++++ Given data
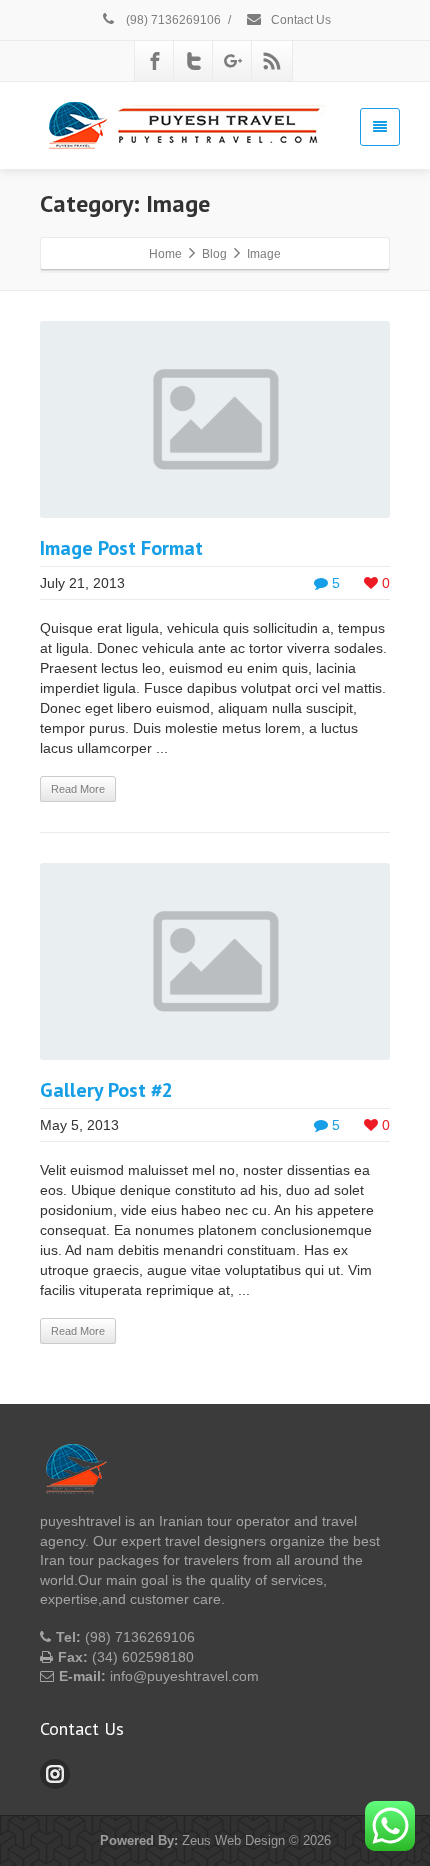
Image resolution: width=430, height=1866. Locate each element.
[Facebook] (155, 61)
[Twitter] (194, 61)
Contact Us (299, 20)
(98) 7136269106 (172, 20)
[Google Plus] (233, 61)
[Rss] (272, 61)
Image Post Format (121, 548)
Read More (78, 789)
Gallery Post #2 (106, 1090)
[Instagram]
++++++++
■ To do ■
Output the entries exactly as they appear, with no pictures included.

■ Answer for this exercise ■
Image resolution: width=430, height=1866. Locate each element.
[Facebook] (155, 61)
[Twitter] (194, 61)
Contact Us (299, 20)
(98) 7136269106 (172, 20)
[Google Plus] (233, 61)
[Rss] (272, 61)
Image Post Format (121, 548)
Read More (78, 789)
Gallery Post #2 (106, 1090)
[Instagram]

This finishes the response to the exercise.